それは、インクを入れている万年筆全ての書き味を確認すること。
ただし、調整師の目で万年筆をチェックするわけではない。
インクが乾いてないか?インクフローは大丈夫か?インクは漏れてないか?全体としての違和感は無いか? を一本ずつ確認する作業。
今から20年以上前は、毎日同じ文章を全ての万年筆で書いていた。そして入れているインクも記載していた。
それを何年分も貯めておくと、退色具合が一目でわかる・・・と考えて始めたのだが、そうは問屋が卸さなかった。
インクを頻繁変えて色も楽しんでいたので、定点観測になっていなかった。すなわち無意味の紙になった。
ここに出ているのが、拙者の一軍万年筆。そのほか2軍で最大16本、3軍で最大16本にインクを入れている。
それら全てで同じ文章を書くのだが、結構時間がかかる。
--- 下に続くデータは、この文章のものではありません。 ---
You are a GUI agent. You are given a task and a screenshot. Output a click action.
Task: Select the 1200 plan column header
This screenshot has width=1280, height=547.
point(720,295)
試し書きは20秒ほどで終わるのだが・・・
調子が変だなと思ったら、直るまで追い込み調整するので、けっこう時間がかかる。
上の画像で言えば、左から4本めの紫軸は極端に書き味が良い(拙者にとってはだが・・・)
左端から7本目のottohutt D04 純銀ラインは、超寝かせて書いてもインクがぬらぬらと出てくるように調整済み。これで毎回時間つぶしするので必ずBlog執筆開始時刻が遅れてしまう。
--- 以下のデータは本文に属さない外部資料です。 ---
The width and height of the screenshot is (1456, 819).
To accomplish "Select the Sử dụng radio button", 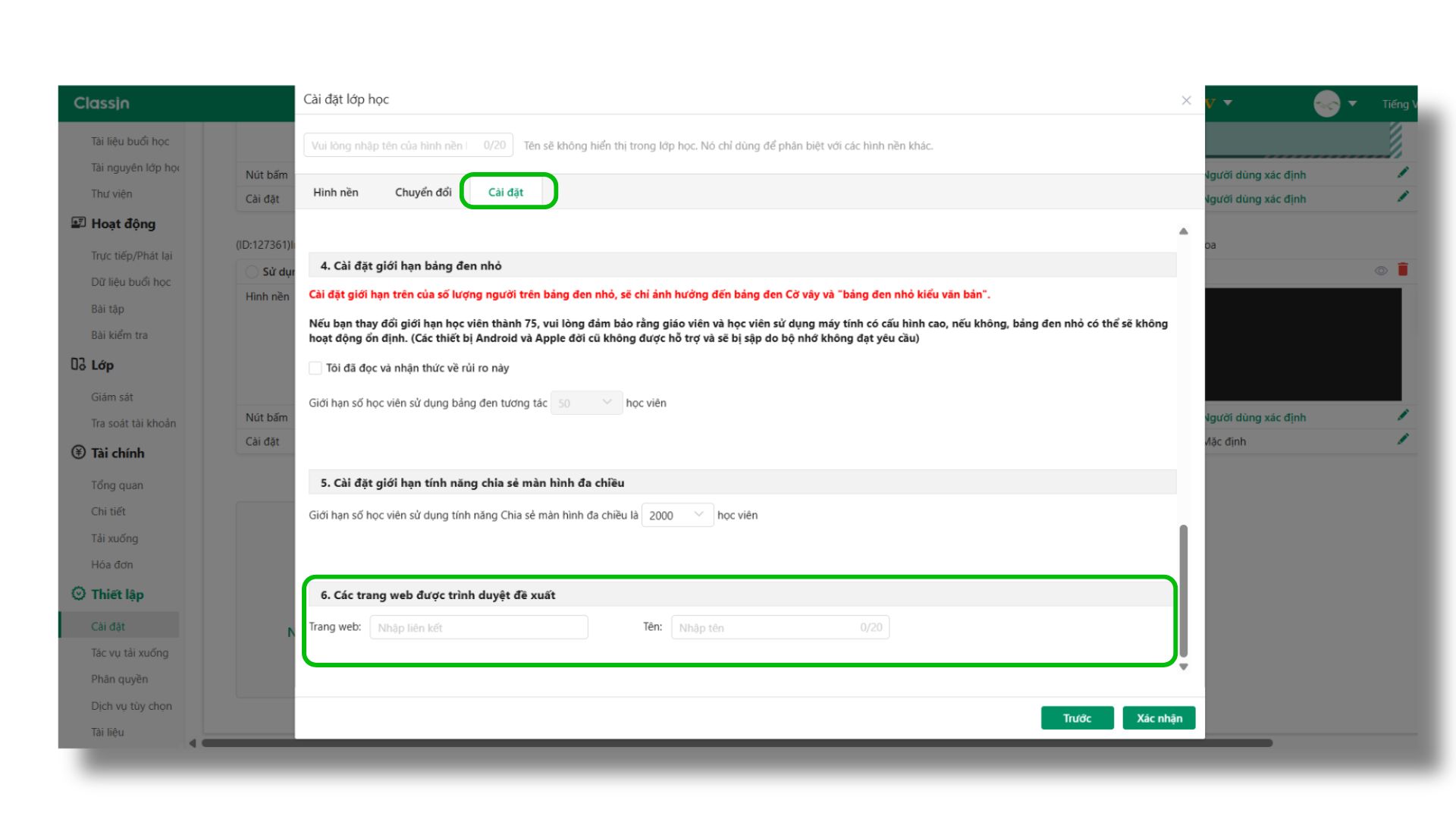I will pyautogui.click(x=252, y=271).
現在この中で、もっとも書き味に満足しているのは、右から4番目のくくりざる 14K-EF。
最近のセーラーのEFは、かなり書き味にばらつきがある。そこで出荷前にペンポイントを確認して、もっとも酷いのを購入した。
そしてそれを数ヶ月かけて少しずつチューニングして、もうこれ以上はありえないというところまで持ってきた。
左右のペンポイントがアンバランスなペン先は、まずは形を整えること。
スリット左右のペン先の幅や、左右のペンポイントの上下の厚みをそろえることが最も大事。
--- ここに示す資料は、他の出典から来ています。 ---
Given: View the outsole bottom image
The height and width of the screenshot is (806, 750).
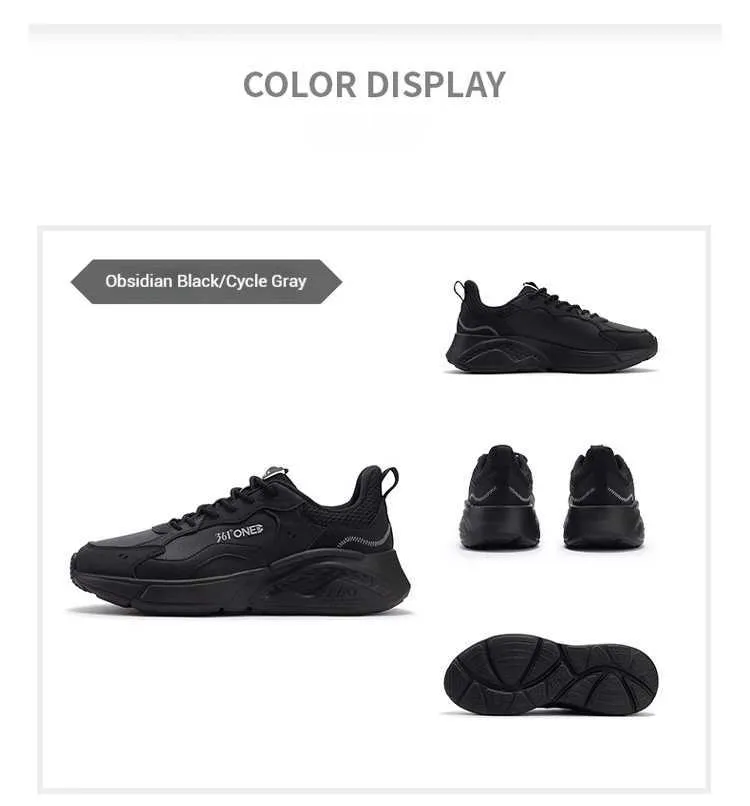Looking at the screenshot, I should pyautogui.click(x=551, y=674).
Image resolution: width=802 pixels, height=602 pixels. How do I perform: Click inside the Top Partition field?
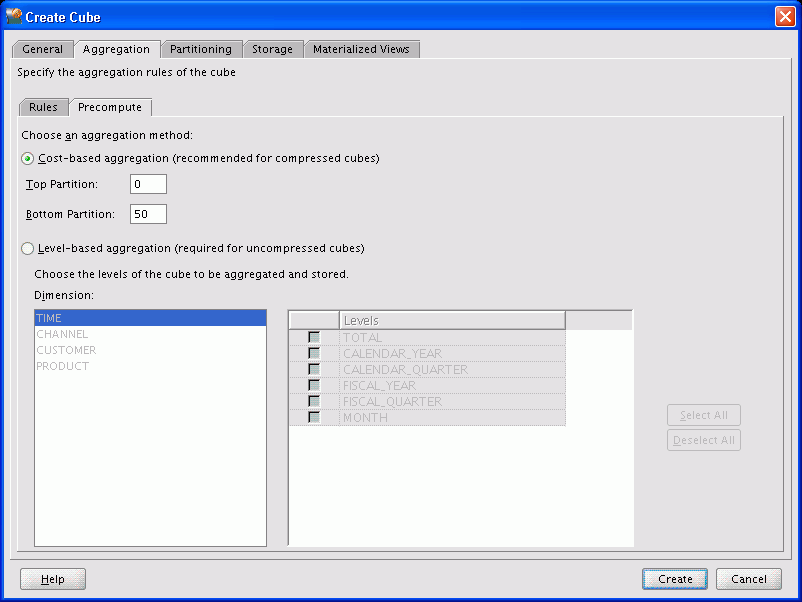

そこからは、焦らず少しずつ、その日の気分で調整する。それを20回ほどやれば、これ以上無いほどの書き味になる。これが追い込み調整じゃ。
ここに並んでいる15本は、いずれも書き味が大好物なのだが、よく見るとメーカーがかなり偏っている。
こういうのを見せられた段階で、この人にはどういう調整が好まれるのかは、ほぼ見当が付く。